The revelation that government has turned down a loan from the Chinese government for the rehabilitation of the Nata-Maun road, sends positive signals of a commitment to prudent fiscal management.
This is not in any way to impute ignoble intentions on the Chinese government. China is and has always been an important development partner to Botswana over the decades, helping with technical and financial assistance in the delivery of some of this country’s most important development milestones. The Oriental giant has and continues to support the education of Batswana each year, who then return home and put their shoulders to the national wheel.
Even in this particular case, China’s goodwill may be noted in the grant of P3.4 million for a feasibility study for the project, and the cancellation of more than P80 million in debt owed by Botswana. Indeed, China had pledged about P12 billion in concessional loans to various road and rail projects sought by Botswana.
The issue, as succinctly explained by Finance Ministry technocrats, is not the goodwill or friendship between Gaborone and Beijing, but rather the terms of the loan and the time taken in the negotiations over these.
According to Finance permanent secretary, Wilfred Mandlebe, one of the contentious terms was around the choice of contractor for the project, with the Chinese insisting that this must be undertaken by a firm from their country.
This, actually, has been the Chinese government modus operandus not only in Botswana, but Africa. While on some level this could be viewed as fair, given the concessional funding, in the era of restrained funding
One obvious criticism of this modus operandus is that it creates opportunities for Chinese state and non-state firms in countries such as Botswana at the expense of alternative capacity, including that of local players.

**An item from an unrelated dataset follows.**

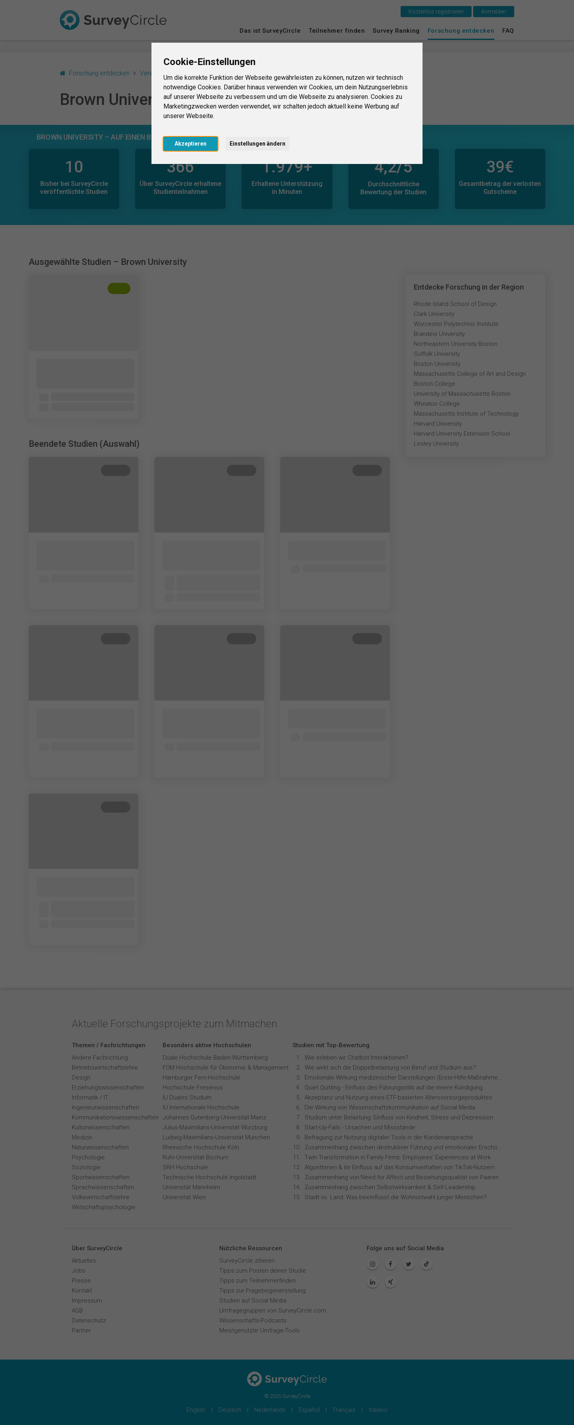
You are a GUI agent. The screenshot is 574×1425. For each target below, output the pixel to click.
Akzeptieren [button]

It also raises questions of quality and standards associated with restrictive project award, while also limiting the contractual avenues for remediation in cases of dispute.
Because these contractors are almost always Chinese-state affiliated, political and diplomatic sensitivities tend to complicate contract disputes, as witnessed with the P11 billion Morupule B power station whose troubles at one point necessitated trips to seek the intervention of authorities in Beijing.
As Finance Minister Thapelo Matsheka pinches pennies and scrambles for revenues to carry the nation through the Covid crisis, it is critical that government pays extra attention to each obligation and commitment it signs Batswana to.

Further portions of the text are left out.